TEXTO DE LEITURA:

⁂

Sobreviver com qualidade

Comunicação Social e o grande desafio do futuro-

Doutorada em Ciências da Comunicação pela Universidade do Minho em 2005, Felisbela Lopes é Professora Associada com Agregação do Instituto de Ciências Sociais da Universidade do Minho. Entre 2009 e 2014, foi aí Pró-Reitora para a área da Comunicação.

Leciona, desde 1994, disciplinas ligadas ao campo do Jornalismo. As suas áreas de investigação são a informação televisiva, com enfoque no serviço público de media; a comunicação e o jornalismo da saúde; e o jornalismo político, incidindo na cobertura mediática da Presidência da República Portuguesa. Foi investigadora principal de dois projetos de investigação financiados pela FCT: “A Doença em Notícia” e “Jornalismo televisivo e cidadania: os desafios da esfera pública na era digital”.

Nesta edição do Milénio Stadium, em que falamos do estado atual dos órgãos de comunicação social, pedimos a quem tanto tem trabalhado nesta área, como investigadora, para nos ajudar a avaliar o trabalho desenvolvido neste ano difícil, que acabou por relembrar a todos a importância que os media têm na formação da opinião pública.  Felisbela Lopes considera mesmo que os órgãos de comunicação social tiveram um papel preponderante nos altos e baixos desta crise pandémica. 

Milénio Stadium: Com a sua visão de investigadora e também como cidadã, como avalia o trabalho da comunicação social (não apenas em Portugal) neste ano de pandemia?

Felisbela Lopes: Podemos aqui estabelecer alguns marcos diferenciadores: nós tivemos uma onda pandémica que chega a Portugal em março, e nessa altura o país é considerado como um dos países bem-sucedidos em termos de contenção do vírus.

⁂

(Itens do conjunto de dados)
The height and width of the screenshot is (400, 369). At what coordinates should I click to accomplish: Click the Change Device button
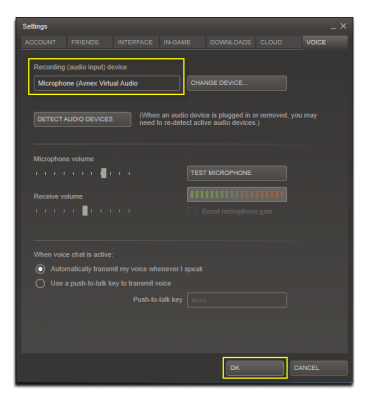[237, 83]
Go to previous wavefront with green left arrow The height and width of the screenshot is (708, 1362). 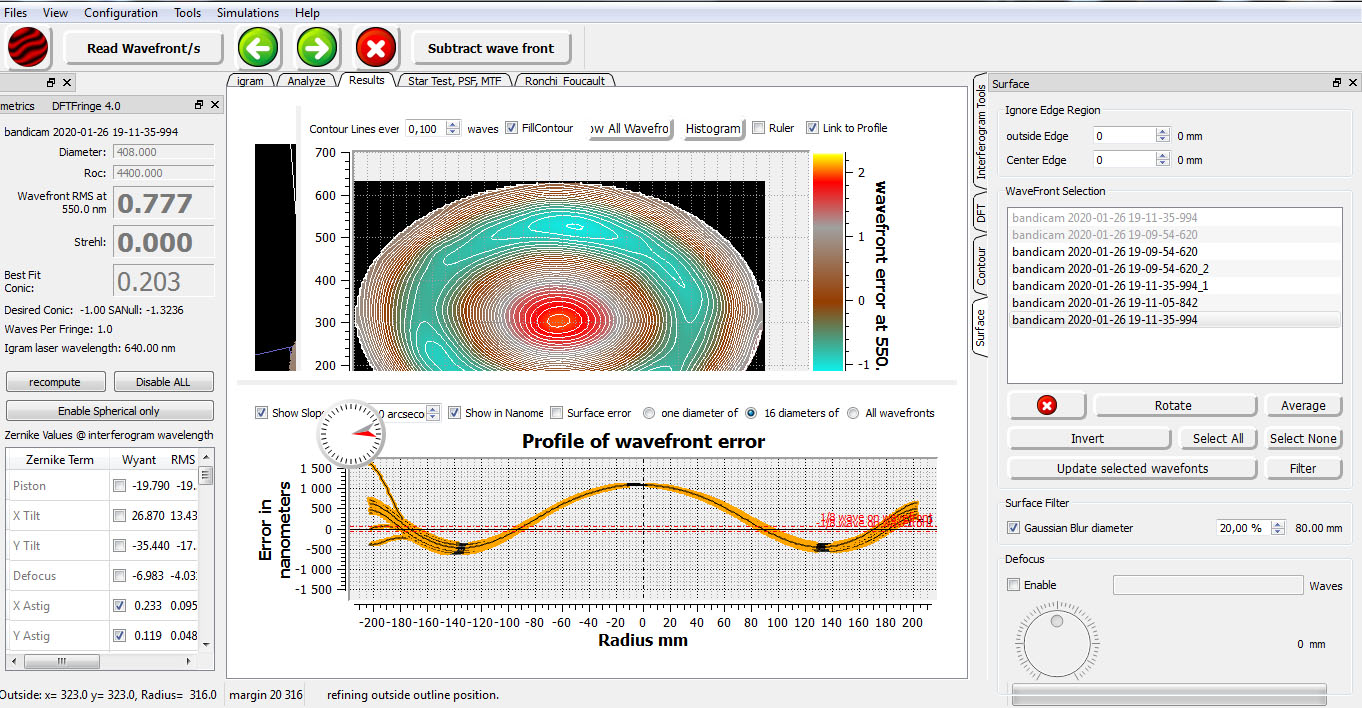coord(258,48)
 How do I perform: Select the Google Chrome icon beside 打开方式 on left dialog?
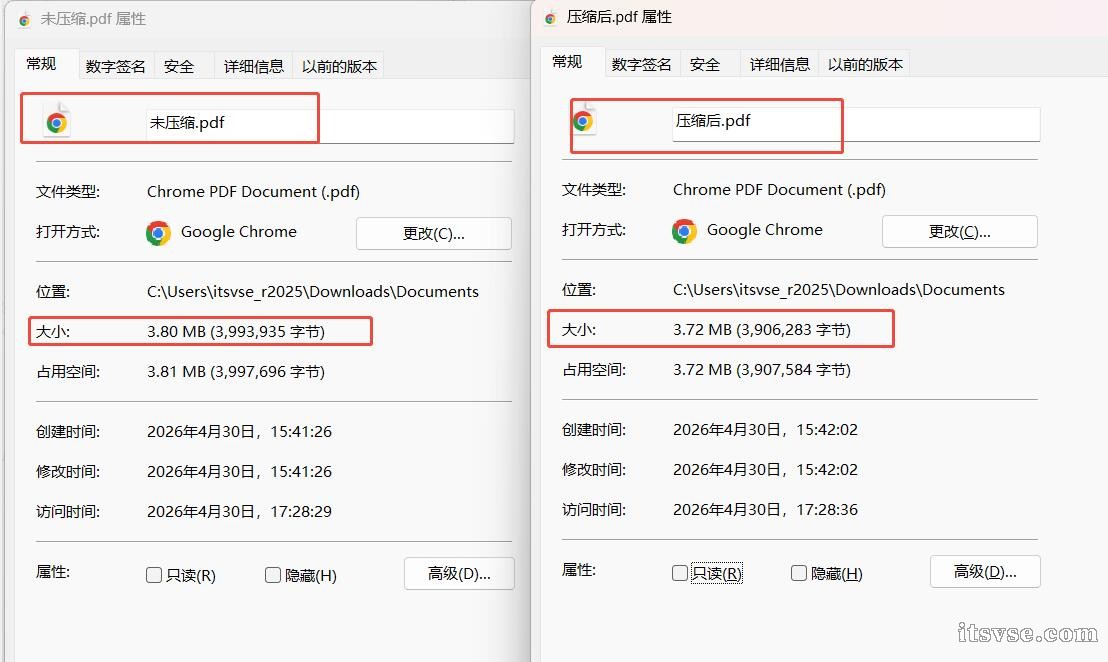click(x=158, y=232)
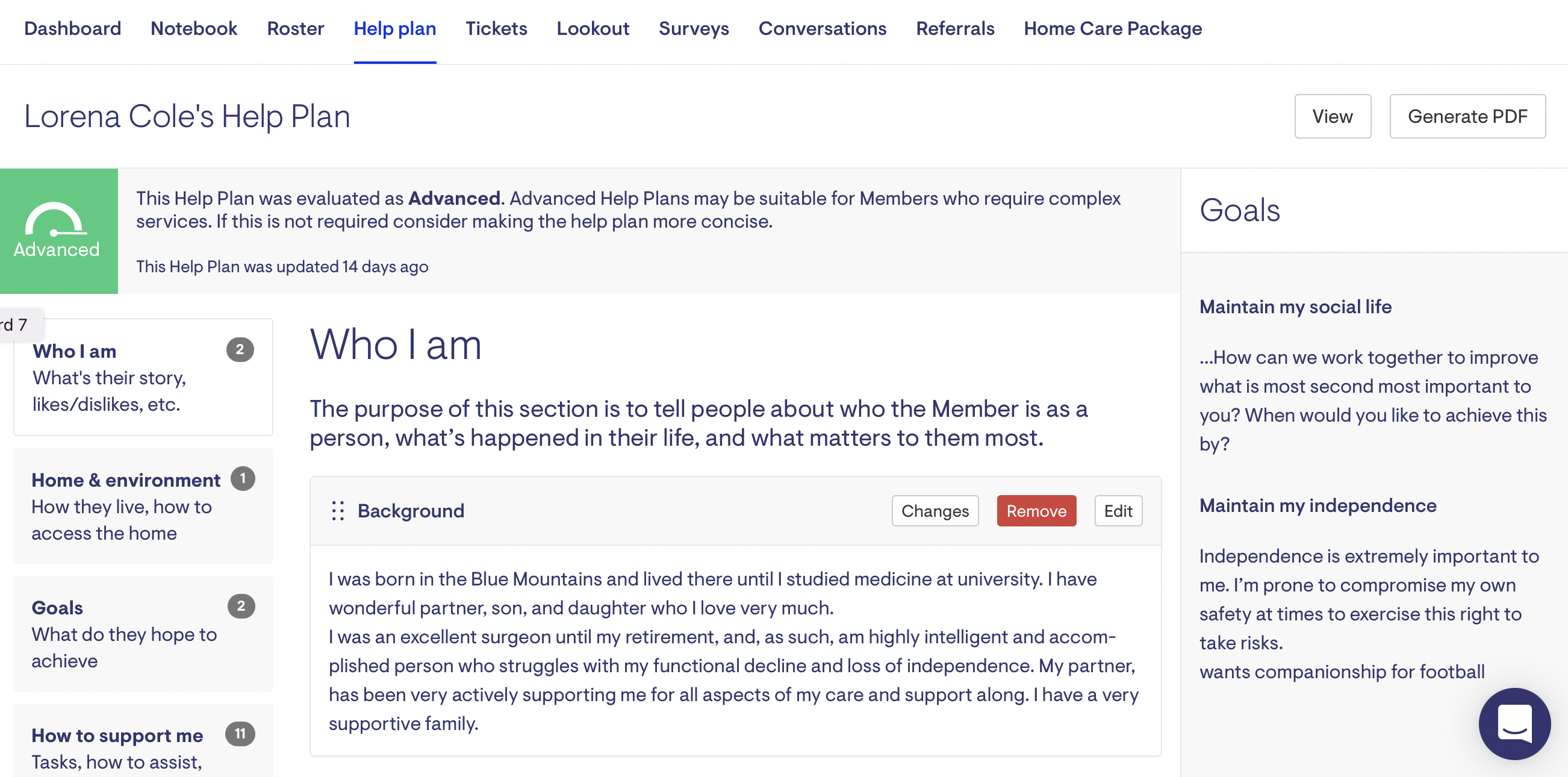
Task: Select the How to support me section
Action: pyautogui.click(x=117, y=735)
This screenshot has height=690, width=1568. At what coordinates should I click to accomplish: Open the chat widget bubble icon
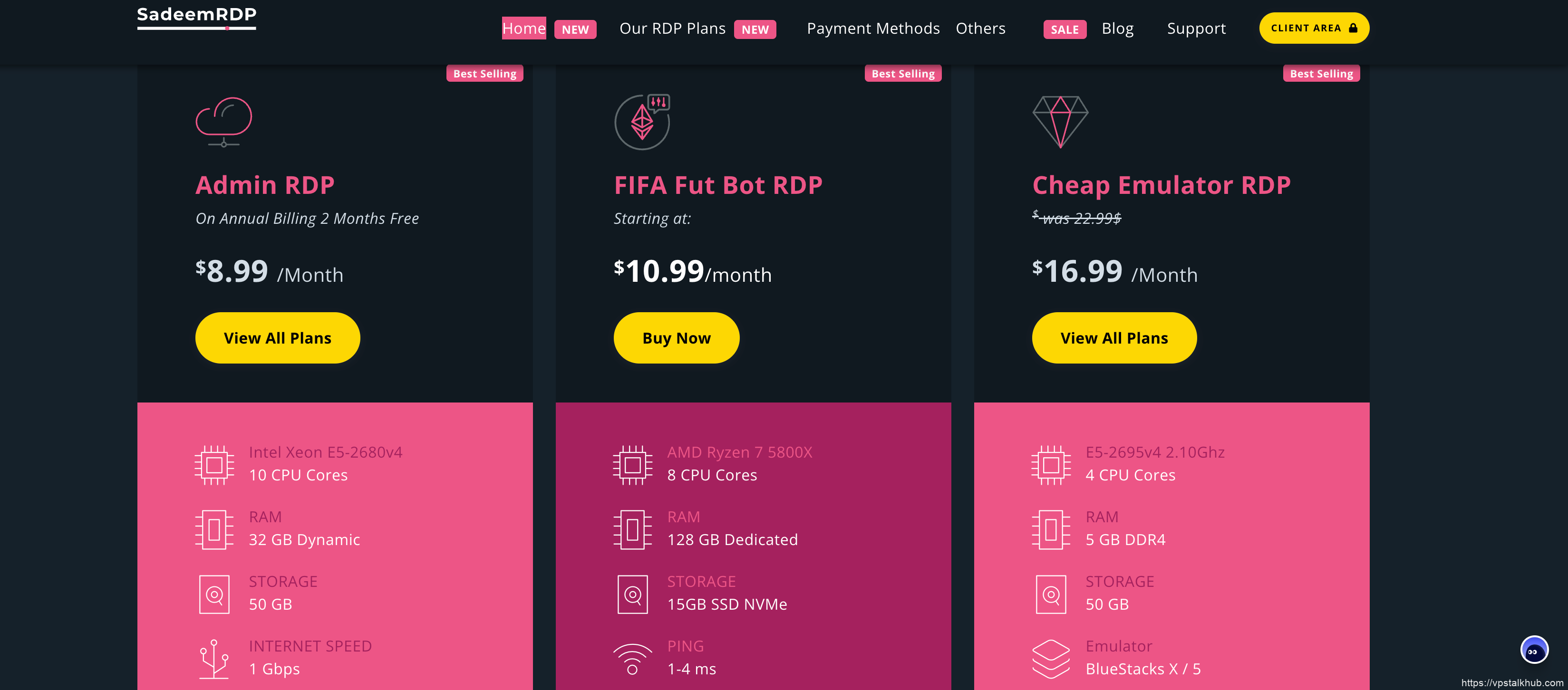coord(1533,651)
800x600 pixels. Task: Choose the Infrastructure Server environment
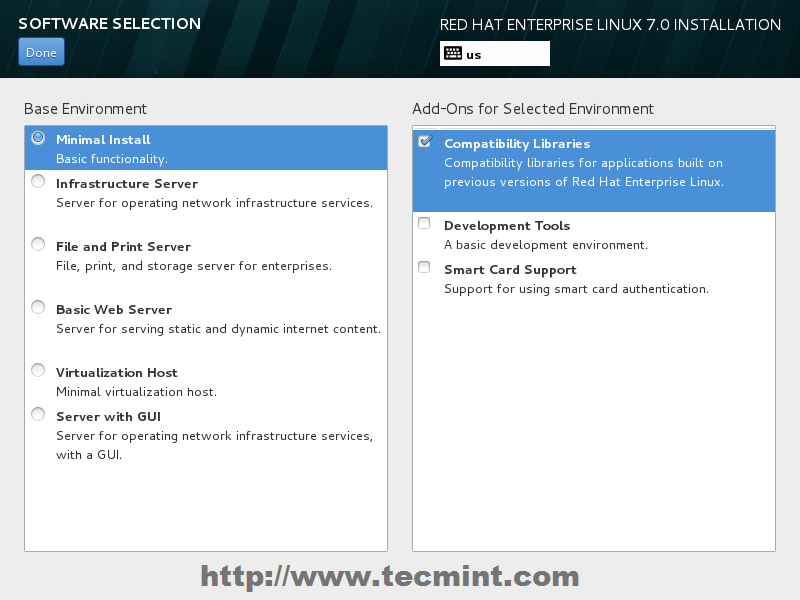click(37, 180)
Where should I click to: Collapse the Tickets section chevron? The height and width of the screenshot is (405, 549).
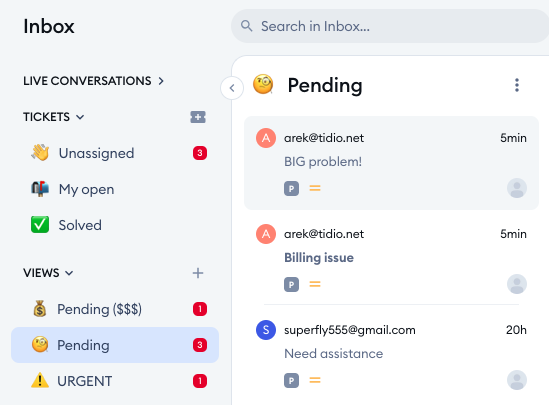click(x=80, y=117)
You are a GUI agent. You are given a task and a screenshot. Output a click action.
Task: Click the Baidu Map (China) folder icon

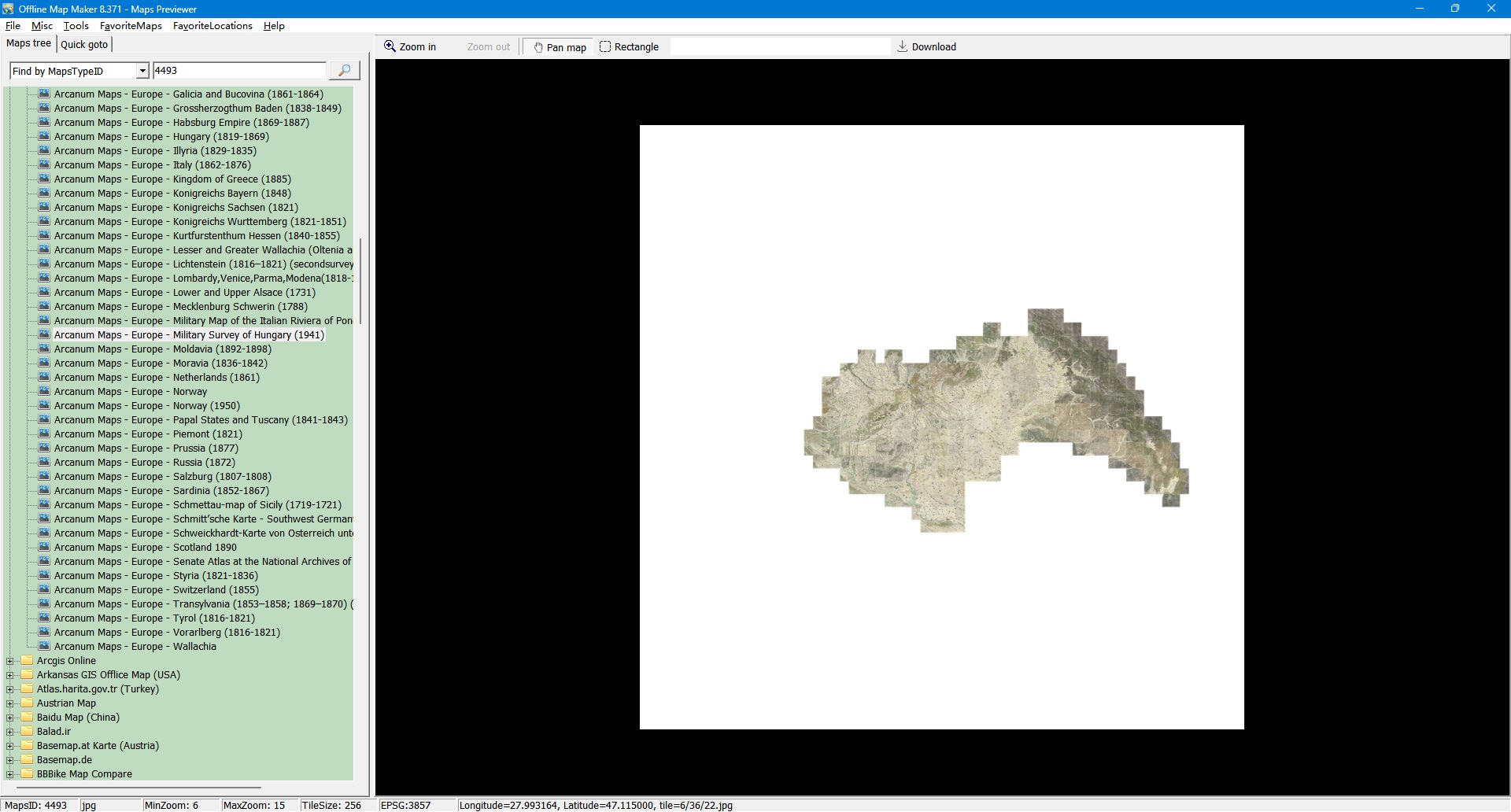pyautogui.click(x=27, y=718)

⁂

TAREFAS PEDIDAS:
A: Segundo a entrevista com Felisbela Lopes, entre que anos foi ela Pró-Reitora para a área da Comunicação na Universidade do Minho?
B: Prossiga a entrevista com Felisbela Lopes a partir da última frase apresentada.
Os registos não contam para nada aqui.

RESPOSTAS ÀS TAREFAS:
A: Entre 2009 e 2014.

B:
Comunicação Social e o grande desafio do futuro-
Felisbela Lopes – Doutorada em Ciências da Comunicação, Crédito: DR.

Em termos de cobertura mediática nós levámos aqui um choque de realidade e tivemos os média a transformarem a agenda num alinhamento monotemático, portanto, a partir de um determinado momento, particularmente a partir da declaração do estado de emergência (18 de março), os média tornaram os alinhamentos hegemónicos. Adotaram, nessa fase, uma frase de ordem (mais as televisões) que era – “Fique em casa”. 

Num inquérito que fizemos à classe jornalística, 92,2% dos jornalistas disseram-nos que tiveram como objetivo ajudar as pessoas a mudar comportamentos no sentido da prevenção. É a primeira vez que os jornalistas, após o 25 de abril, reconhecem que tiveram aqui um propósito de mudança de orientação de comportamento – nunca tinha acontecido, mas é por algo benigno. Portanto, assume-se que houve uma orientação de comportamentos – e houve, porque os jornalistas nas peças de cariz informativo, também usavam muito o registo de apelo às pessoas para mudar comportamentos. Quando olhamos para este caso, bem-sucedido a nível mundial, temos que equacionar que os média, particularmente os média noticiosos, tiveram aqui um papel preponderante.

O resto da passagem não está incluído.